Materials provided:

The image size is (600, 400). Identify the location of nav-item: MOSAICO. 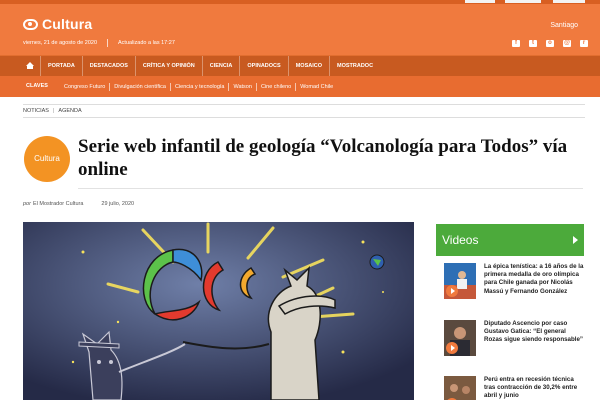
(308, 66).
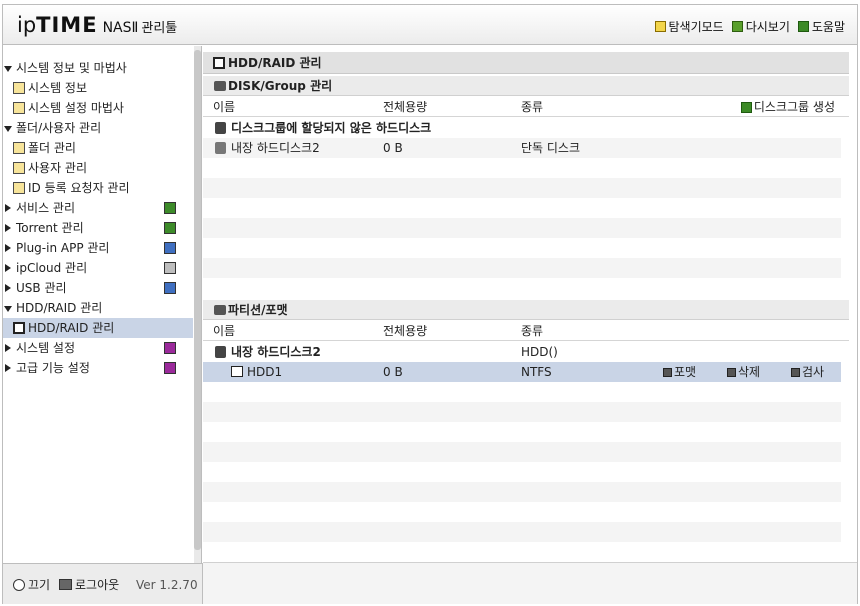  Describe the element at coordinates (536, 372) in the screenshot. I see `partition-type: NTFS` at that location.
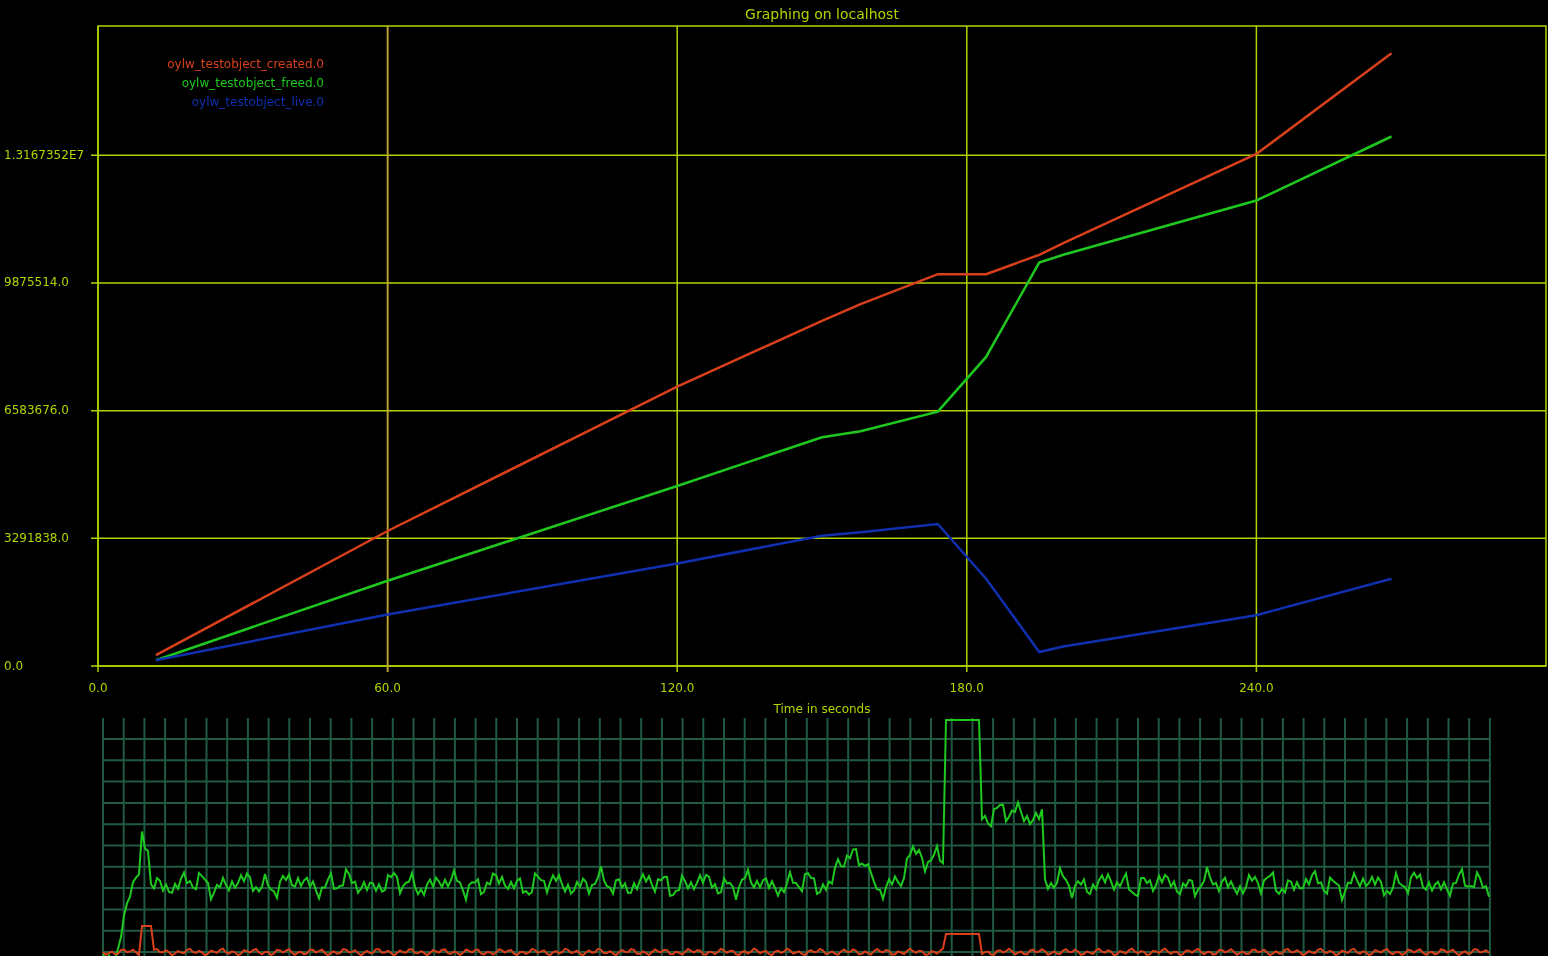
...
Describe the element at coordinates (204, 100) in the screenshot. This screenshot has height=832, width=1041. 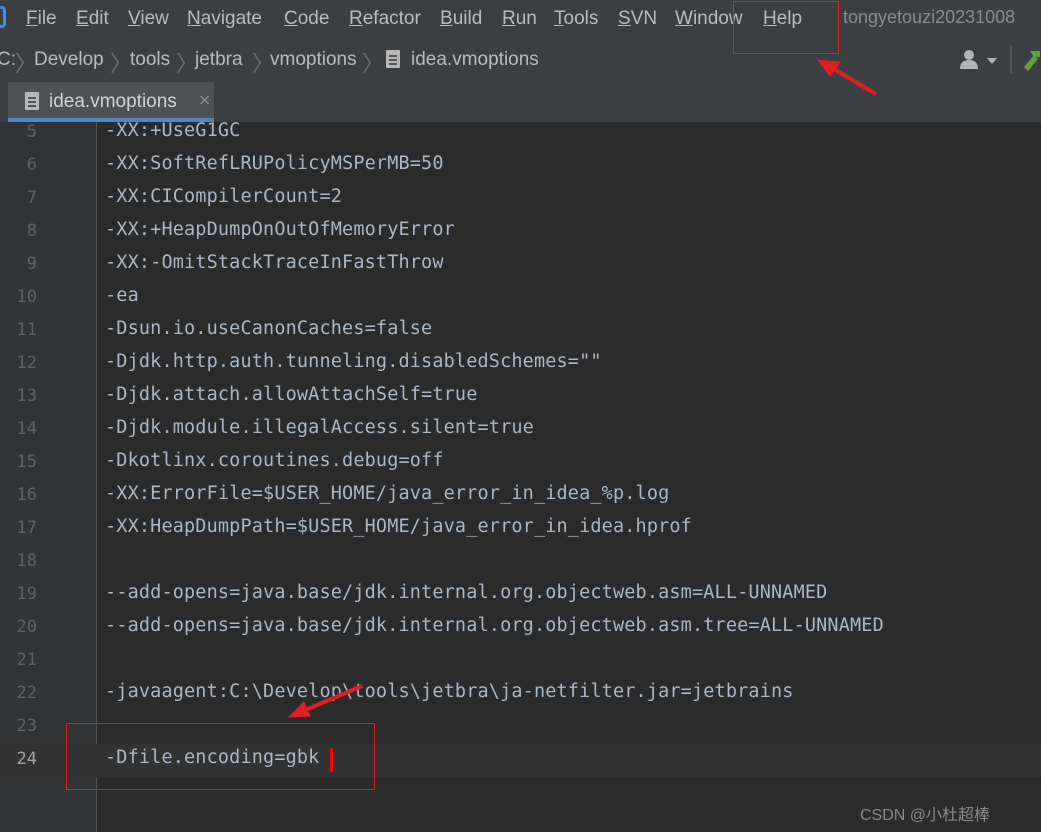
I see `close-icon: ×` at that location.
--
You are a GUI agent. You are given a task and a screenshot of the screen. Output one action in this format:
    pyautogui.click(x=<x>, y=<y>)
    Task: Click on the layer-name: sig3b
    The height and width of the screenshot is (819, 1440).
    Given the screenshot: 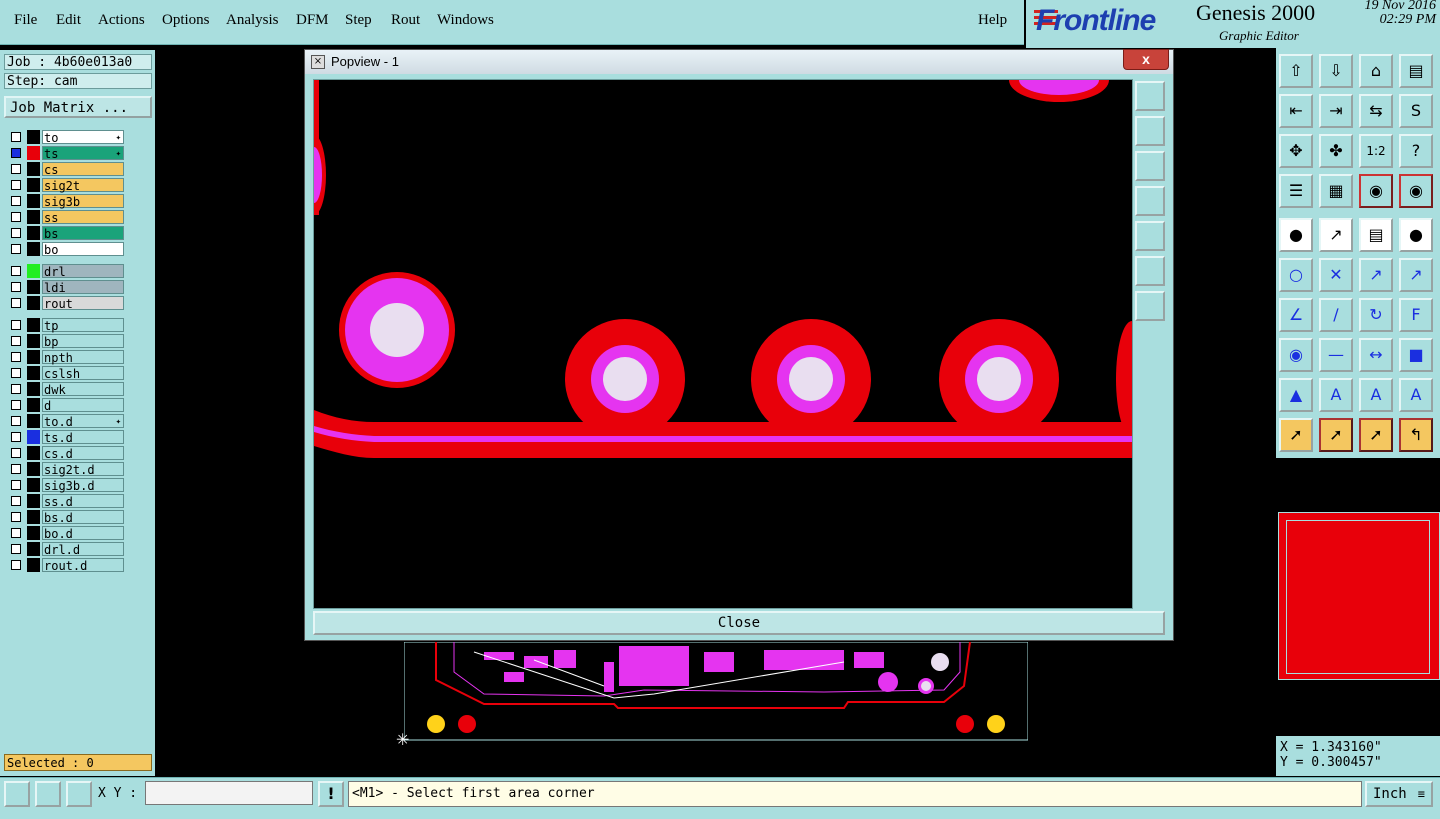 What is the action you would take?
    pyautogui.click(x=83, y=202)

Work to complete: Copy the rows above word for word, starting at the line that contains "The image size" and ending at the line that contains "Describe the element at coordinates (536, 372)", with both of those lines included. Leave the pictures out of your answer.

Solution to the problem:
The image size is (600, 400). Identify the location of nav-item: MOSAICO. 
(308, 66).
  Describe the element at coordinates (536, 372) in the screenshot. I see `partition-type: NTFS` at that location.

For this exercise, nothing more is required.